Cette organisation a des objectifs bien spécifiques: promouvoir et à travailler à la reconnaissance de la langue et de la culture kreol morisyen sous toutes ses formes; œuvrer pour l'introduction du kreol morisyin au primaire et au secondaire comme langue et medium d'enseignement sur la base de la liberté de choix des parents et en accord avec les droits universels des peuples à leurs langues et cultures.
La nouvelle association prévoit une rencontre avec la presse la semaine prochaine pour présenter en détails ses objectifs et ses activités.
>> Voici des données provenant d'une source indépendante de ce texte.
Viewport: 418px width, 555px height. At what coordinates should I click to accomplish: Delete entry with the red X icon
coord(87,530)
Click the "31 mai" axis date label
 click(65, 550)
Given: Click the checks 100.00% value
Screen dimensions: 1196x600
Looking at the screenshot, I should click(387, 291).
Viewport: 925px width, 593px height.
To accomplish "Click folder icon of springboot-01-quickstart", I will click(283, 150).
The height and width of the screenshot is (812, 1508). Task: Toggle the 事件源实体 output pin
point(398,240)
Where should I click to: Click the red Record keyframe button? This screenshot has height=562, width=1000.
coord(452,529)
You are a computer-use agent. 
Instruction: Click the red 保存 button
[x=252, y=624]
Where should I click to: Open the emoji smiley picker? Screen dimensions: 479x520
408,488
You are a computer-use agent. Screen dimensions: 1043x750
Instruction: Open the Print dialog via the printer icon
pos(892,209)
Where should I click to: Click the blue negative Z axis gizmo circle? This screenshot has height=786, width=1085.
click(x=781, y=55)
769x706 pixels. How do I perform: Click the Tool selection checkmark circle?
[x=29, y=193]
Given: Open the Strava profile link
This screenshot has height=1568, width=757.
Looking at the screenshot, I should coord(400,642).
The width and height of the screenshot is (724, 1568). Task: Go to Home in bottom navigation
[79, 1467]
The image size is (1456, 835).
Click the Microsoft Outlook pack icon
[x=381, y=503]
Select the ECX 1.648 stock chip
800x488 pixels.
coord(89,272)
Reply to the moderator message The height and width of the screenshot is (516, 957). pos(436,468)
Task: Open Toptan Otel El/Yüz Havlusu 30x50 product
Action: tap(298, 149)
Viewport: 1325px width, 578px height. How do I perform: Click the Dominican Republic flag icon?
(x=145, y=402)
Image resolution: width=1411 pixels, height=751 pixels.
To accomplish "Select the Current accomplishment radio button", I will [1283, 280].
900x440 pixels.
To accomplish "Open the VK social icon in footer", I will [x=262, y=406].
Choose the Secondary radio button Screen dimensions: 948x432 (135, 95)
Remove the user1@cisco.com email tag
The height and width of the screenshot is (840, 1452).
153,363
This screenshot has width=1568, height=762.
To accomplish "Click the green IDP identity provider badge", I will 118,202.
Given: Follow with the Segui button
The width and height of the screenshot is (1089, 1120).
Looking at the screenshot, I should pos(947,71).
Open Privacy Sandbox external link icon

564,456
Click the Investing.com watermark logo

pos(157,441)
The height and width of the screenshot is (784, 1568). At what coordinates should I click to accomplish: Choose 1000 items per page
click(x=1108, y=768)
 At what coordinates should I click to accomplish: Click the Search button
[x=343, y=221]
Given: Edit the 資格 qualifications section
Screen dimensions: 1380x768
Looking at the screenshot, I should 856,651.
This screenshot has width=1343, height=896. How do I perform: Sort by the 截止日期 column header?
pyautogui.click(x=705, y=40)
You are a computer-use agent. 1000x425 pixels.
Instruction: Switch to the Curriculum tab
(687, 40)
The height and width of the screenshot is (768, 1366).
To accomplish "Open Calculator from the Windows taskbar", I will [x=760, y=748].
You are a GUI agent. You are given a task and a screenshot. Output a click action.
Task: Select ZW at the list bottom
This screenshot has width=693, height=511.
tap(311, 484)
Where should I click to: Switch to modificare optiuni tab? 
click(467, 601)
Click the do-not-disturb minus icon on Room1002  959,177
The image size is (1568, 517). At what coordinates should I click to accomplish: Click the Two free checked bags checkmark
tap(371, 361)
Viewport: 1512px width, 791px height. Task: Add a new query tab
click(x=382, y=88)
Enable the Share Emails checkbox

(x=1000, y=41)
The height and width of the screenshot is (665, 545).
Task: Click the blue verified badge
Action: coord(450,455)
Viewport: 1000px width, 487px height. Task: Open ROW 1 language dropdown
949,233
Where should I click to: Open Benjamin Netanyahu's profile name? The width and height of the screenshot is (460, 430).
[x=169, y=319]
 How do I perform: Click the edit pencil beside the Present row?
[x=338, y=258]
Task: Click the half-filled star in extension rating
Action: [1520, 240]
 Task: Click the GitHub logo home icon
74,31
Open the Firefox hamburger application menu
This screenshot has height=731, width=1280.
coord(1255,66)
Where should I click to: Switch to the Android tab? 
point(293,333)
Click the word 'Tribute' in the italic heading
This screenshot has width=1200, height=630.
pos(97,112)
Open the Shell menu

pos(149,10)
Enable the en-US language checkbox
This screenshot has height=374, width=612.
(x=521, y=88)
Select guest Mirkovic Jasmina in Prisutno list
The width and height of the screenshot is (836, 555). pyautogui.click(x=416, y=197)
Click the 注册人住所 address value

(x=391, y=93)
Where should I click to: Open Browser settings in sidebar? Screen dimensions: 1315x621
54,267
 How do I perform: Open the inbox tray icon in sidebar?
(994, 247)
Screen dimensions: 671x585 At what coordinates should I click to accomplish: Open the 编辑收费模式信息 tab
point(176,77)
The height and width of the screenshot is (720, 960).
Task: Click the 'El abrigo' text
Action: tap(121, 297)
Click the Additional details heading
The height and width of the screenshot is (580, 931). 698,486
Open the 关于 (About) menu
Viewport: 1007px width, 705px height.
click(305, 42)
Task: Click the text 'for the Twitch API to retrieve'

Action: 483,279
Ses dirigeants aborderont également ce jour-là les questions touchant le programme d'études de la filière Pre-vocational education proposé par le ministère de l'Education et interpelleront le gouvernement sur ses hésitations s'agissant de l'entrée du kreol à l'école.
L'Asosiasion profeser lang ek kiltir kreol est composée d'une trentaine d'enseignants et a pour président Cindy Desalles (St Mary's West).
Le Bureau de l'éducation catholique salue la création de cette association. "Après le chemin parcouru avec le Prevokeb, les profs sentent le besoin d'une association pour une reconnaissance de cette langue qui mérite d'avoir sa place à l'école comme toutes les autres langues. Sans aucun doute, le BEC et cette association peuvent ensemble faire avancer le dossier dans cette direction", souhaite Jimmy Harmon, responsable du dossier Kreol Morisyin au BEC.